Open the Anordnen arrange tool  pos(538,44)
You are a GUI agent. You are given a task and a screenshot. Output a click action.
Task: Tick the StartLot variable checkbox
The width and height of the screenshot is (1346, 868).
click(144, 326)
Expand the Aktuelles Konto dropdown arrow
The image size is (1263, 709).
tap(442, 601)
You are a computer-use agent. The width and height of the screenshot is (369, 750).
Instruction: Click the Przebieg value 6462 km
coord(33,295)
--
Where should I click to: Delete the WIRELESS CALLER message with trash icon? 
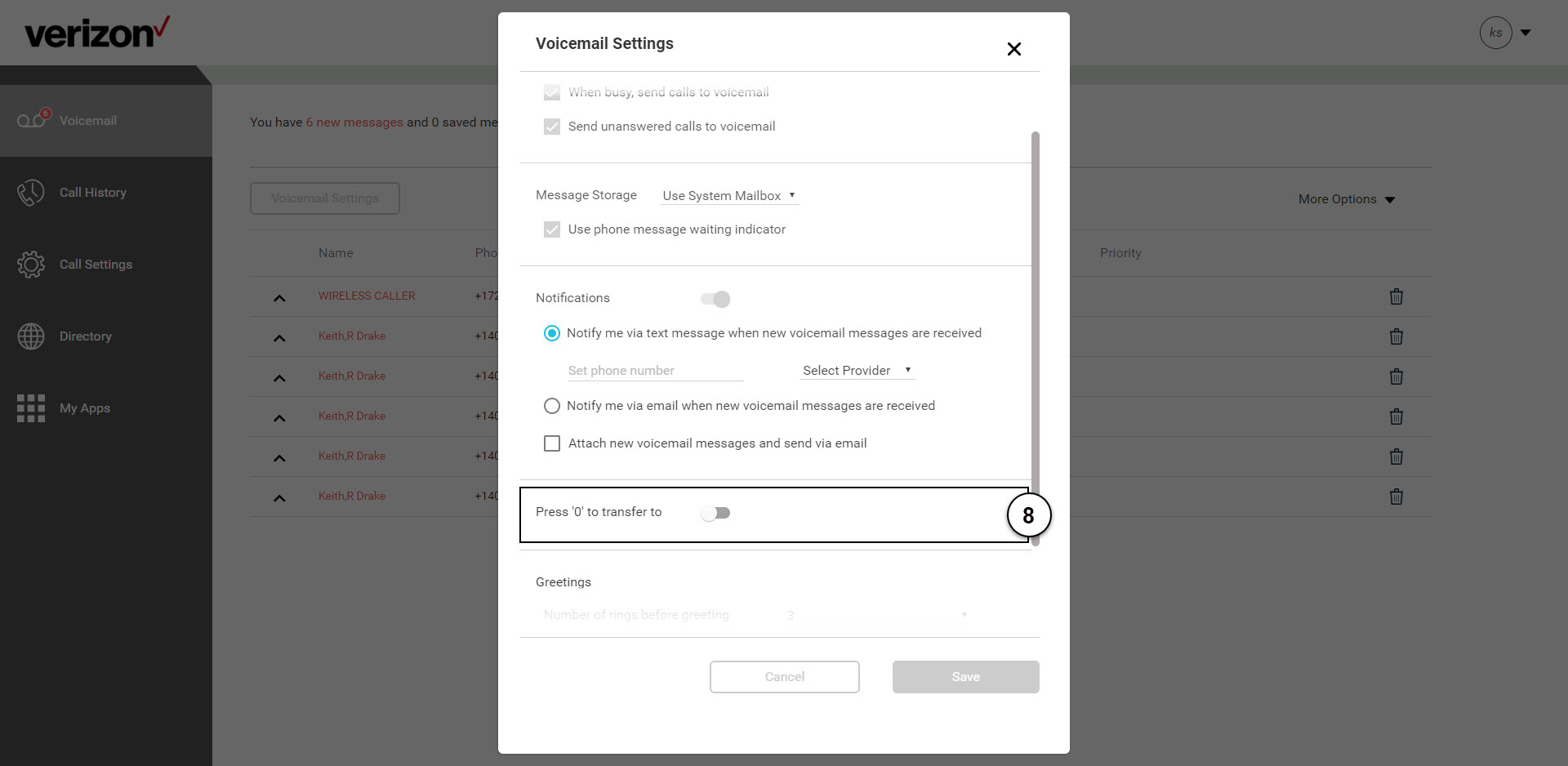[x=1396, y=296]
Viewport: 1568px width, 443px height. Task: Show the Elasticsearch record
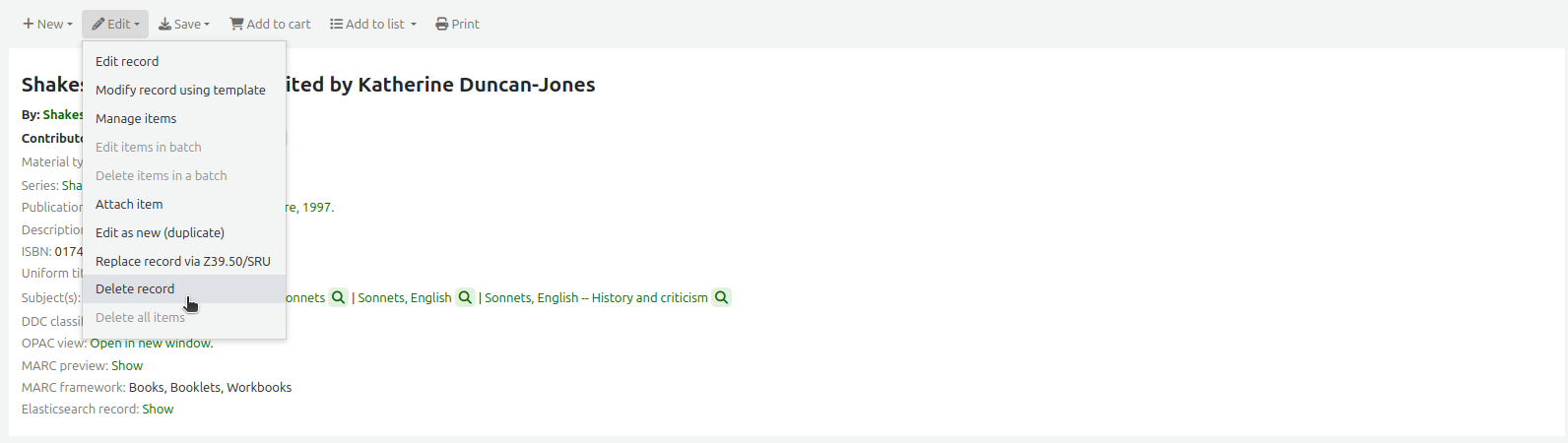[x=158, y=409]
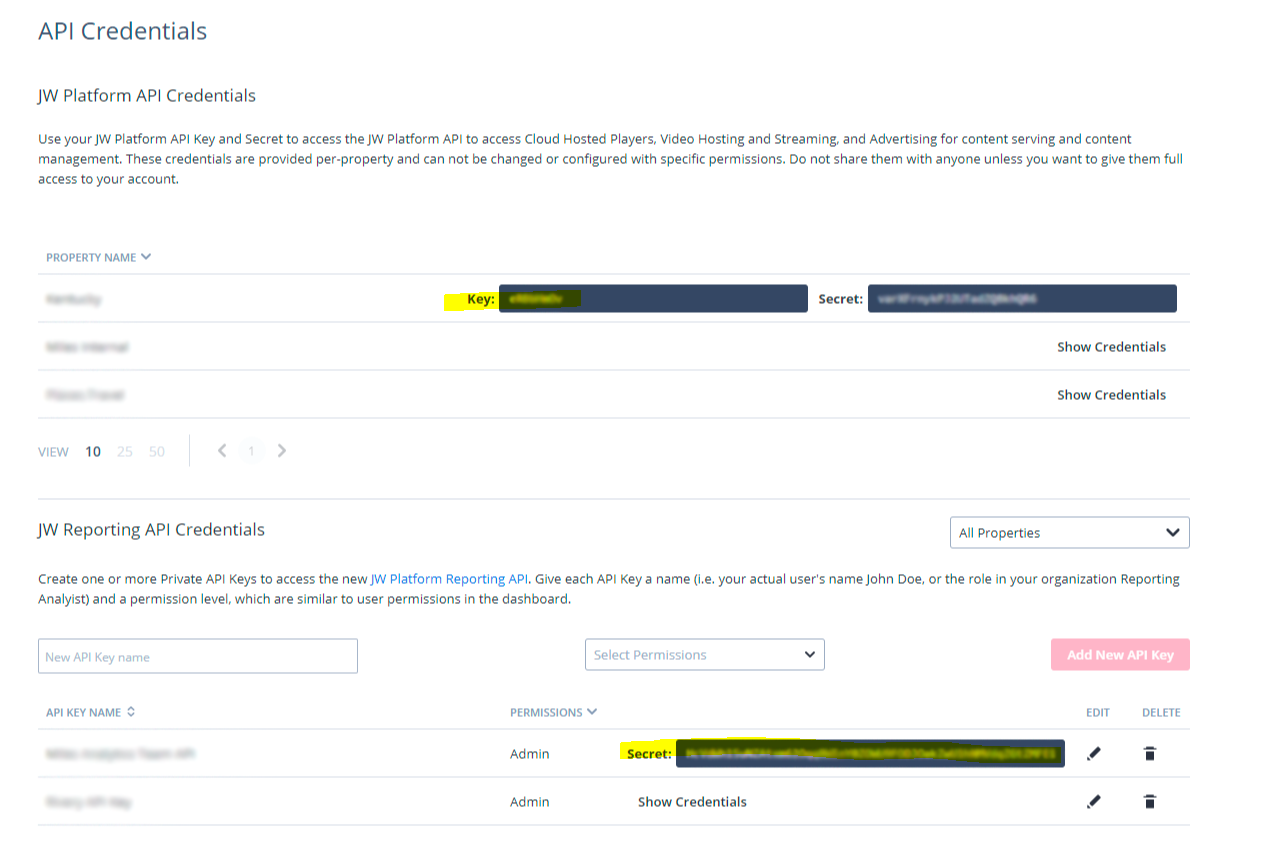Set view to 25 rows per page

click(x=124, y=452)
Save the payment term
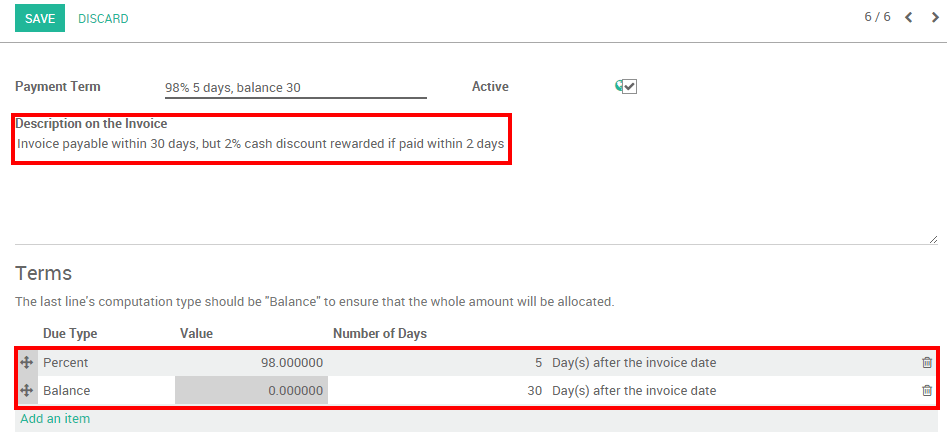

Work request
Using the records above, write out exactly the lines between the one holding "Open the Anordnen" and the one holding "Task: Tick the StartLot variable checkbox", inclusive; leave everything else out.

Exercise solution
Open the Anordnen arrange tool  pos(538,44)
You are a GUI agent. You are given a task and a screenshot. Output a click action.
Task: Tick the StartLot variable checkbox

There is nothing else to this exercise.